A major challenge for the CA lies in the selection of the CV_thr value used for delineating crop and non-crop. Smaller CV_thr values increase crop area, but also increase misclassifications over non-crop regions, whereas greater CV_thr values decrease crop area and increase misclassifications of agricultural fields. While prior work found that using a single threshold of CV_thr = 0.5 yielded >80% OA when applied to many different agricultural regions in CONUS [39,43], we used a considerably smaller CV_thr of 0.25. This is consistent with the results of [43], where a histogram of optimal CV_thr values over CONUS showed a bimodal distribution with peaks at about CV_thr = 0.3 and CV_thr = 0.5. Using the general recommendation of CV_thr = 0.5 would not be a useful choice for this study site, as CV values over BARC are much lower than other parts of CONUS, and many agricultural fields would not be detected. Elaborating further, given that only 9% of the pixels in the study area are crops, it is easy to obtain a 91% OA when selecting unreasonably large CV_thr values for this site (e.g., 0.5 or 1.0), resulting in all pixels being classified as non-crop. The intent of any cropland mapping study should be to put forth the best effort in the accurate detection of both crops and non-crops.
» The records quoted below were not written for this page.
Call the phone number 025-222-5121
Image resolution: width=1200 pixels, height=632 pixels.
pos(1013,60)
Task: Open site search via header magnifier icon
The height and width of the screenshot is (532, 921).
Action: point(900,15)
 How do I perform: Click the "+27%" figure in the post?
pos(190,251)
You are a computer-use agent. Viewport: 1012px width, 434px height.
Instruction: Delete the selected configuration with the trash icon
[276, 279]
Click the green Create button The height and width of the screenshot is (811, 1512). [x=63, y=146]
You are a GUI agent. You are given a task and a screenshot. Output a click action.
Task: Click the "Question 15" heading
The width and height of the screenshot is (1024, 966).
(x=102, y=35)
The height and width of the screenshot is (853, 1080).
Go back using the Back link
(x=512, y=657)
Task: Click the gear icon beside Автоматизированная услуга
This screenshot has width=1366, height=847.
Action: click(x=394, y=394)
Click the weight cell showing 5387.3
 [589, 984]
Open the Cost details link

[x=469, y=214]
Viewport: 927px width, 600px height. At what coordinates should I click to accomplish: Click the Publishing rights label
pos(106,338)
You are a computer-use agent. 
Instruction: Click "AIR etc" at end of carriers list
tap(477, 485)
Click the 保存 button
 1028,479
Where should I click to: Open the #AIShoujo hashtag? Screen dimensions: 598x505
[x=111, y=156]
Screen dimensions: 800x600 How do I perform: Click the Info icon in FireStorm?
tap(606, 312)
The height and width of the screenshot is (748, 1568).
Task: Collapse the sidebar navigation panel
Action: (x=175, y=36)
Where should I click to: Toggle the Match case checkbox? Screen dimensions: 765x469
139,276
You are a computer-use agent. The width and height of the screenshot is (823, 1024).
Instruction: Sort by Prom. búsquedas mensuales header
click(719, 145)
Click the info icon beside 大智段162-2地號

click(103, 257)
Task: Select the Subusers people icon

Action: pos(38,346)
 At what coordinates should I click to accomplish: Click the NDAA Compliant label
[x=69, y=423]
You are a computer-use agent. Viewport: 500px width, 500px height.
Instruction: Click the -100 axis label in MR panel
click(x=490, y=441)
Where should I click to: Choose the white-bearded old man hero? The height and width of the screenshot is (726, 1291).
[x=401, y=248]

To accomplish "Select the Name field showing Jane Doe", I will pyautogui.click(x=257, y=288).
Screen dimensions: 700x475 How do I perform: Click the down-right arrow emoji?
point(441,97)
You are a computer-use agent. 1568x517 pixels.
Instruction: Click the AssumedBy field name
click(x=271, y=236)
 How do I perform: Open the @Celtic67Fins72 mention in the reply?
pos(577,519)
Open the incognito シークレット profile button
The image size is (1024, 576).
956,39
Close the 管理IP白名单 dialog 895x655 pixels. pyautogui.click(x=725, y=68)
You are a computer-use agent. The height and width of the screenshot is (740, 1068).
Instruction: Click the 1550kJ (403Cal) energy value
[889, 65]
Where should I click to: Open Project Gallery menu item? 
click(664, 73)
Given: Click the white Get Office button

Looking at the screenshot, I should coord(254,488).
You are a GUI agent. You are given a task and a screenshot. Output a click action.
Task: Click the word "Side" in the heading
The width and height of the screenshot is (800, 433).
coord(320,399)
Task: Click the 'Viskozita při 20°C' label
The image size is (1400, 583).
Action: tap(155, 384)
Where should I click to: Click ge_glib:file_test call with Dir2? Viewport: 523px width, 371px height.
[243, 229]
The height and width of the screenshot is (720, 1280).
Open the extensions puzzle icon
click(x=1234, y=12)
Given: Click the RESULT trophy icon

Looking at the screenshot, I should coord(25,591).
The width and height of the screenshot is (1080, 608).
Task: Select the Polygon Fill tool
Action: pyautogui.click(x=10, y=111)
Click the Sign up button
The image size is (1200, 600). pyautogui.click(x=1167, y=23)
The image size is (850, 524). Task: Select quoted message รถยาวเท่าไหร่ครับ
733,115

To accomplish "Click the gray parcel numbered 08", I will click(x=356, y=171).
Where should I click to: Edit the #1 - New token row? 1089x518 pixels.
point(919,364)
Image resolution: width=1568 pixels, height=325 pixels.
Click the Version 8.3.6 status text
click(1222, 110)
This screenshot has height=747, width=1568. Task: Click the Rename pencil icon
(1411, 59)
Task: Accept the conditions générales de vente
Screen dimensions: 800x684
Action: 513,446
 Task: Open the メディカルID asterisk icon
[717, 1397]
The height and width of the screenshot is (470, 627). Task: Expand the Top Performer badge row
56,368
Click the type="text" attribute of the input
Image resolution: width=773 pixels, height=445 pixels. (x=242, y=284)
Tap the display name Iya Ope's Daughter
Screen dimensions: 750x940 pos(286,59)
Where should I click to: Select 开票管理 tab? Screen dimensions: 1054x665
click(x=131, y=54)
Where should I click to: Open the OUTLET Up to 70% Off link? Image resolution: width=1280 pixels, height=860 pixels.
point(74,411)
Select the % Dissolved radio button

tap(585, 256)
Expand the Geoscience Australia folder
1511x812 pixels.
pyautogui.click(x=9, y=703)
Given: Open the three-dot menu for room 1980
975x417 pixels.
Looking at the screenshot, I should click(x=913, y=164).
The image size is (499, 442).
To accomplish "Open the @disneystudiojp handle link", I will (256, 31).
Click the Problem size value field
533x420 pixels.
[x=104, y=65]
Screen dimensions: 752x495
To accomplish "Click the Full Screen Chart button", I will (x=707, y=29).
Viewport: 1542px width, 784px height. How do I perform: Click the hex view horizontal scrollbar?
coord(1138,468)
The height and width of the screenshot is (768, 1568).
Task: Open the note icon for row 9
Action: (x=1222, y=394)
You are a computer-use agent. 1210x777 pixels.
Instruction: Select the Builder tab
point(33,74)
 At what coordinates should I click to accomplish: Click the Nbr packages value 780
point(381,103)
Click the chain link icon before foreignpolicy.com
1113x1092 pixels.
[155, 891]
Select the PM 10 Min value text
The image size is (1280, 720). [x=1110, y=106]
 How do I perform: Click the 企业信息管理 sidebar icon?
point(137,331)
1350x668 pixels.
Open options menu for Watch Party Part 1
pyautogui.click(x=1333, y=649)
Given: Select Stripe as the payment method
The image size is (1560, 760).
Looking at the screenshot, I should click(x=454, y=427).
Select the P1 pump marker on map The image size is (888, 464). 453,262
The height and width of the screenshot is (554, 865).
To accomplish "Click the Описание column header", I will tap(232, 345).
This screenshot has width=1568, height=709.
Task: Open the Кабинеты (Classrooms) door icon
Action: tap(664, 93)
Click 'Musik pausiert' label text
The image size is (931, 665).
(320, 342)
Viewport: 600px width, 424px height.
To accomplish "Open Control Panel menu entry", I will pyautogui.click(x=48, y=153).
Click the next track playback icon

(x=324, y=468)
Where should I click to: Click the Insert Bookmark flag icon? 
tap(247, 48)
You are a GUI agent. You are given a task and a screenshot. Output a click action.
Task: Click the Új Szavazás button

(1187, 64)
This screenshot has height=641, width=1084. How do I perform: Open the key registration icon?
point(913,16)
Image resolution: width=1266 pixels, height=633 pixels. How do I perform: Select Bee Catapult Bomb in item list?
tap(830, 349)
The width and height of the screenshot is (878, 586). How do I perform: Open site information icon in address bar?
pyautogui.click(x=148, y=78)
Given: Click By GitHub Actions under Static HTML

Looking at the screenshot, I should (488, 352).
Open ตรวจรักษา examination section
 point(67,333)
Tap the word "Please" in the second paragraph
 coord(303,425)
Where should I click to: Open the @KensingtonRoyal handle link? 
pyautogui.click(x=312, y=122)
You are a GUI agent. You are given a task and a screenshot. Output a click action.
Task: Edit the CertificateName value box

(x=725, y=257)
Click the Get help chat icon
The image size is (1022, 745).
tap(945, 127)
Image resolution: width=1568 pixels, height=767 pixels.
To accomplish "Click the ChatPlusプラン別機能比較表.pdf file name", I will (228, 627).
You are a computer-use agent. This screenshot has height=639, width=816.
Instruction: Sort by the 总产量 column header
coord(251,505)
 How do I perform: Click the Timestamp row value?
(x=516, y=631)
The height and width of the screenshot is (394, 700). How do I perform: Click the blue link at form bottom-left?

Although only so much can be achieved using a single cutoff threshold, this will be improved when using CV_thr values corresponding to other performance metrics such as kappa and the J statistic peak. Rose et al. (2021) reported that the J statistic peaked between 0.2 and 0.3 at nearby locations (Section 2.7), and the results of this work confirmed that this threshold value provided an accurate classification of both crop and non-crop areas [43]. However, for routine and large-scale CA mapping, it is not feasible to determine the threshold for each study area and temporal subset to be used (e.g., annual, quarterly, bimonthly, etc.). Drawing from synergistic information from prior work, this study determined CV_thr values a priori (Section 2.7), which may be valuable for generalizing the CA over large spatial scales.

5. Conclusions

This work compared optical and radar-based cropland area mapping approaches against an extensive ground truth dataset (FarmLogic) over the Beltsville Agricultural Research Center (BARC) located in Beltsville, Maryland, USA. The ground truth data consisted of planting and harvesting dates, methods, and polygons of the agricultural fields. The BARC site also encompasses many built-up and forested areas, and separate polygons for these landcover types were generated to assist in the accuracy evaluations. The USDA/NASS Cropland Data Layer (CDL), an optical-based dataset, was re-classified into crop and non-crop for comparisons. The raster data were intersected with the reference polygons, with the pixel classification majority determining whether a polygon was crop or non-crop. The CDL achieved 100% classification accuracy over built-up and forest polygons. Accuracy over crop polygons was only 76.7%, resulting in an 86.5% overall accuracy. We note that while the CDL only detected 63% of fields in 2017 and 2018, this improved to over 85% for 2019–2021. The radar-based cropland area mapping approach used in this study (CA) is the same as that for the upcoming NISAR mission (operating at L-band and S-band), except that Sentinel-1 C-band data were used. Here, we provide a rule of thumb for looking up a crop/non-crop delineating threshold. There was no need for any training or calibration using this approach. CA classifications resulted in speckle noise over built-up areas, and a sieve filter was used. The CA achieved an overall accuracy of 95.7% and was 93.8%, 100%, and 95.6% accurate at identifying the built-up, forest, and crop polygons, respectively. Although the accuracy of the built-up polygons was high, several specific polygons regularly contained many misclassified pixels. The challenge of using the CA over built-up areas has been reported on in prior work, where it was suggested that errors stem from smaller fields or gardens. However, our most problematic built-up locations were those containing office parks, stores, restaurants, and parking lots. Results show that radar-based cropland (crop/non-crop) mapping is competitive with optical approaches, with added advantages in that it does not require training data, is operable under cloudy conditions, and has a lower computational cost.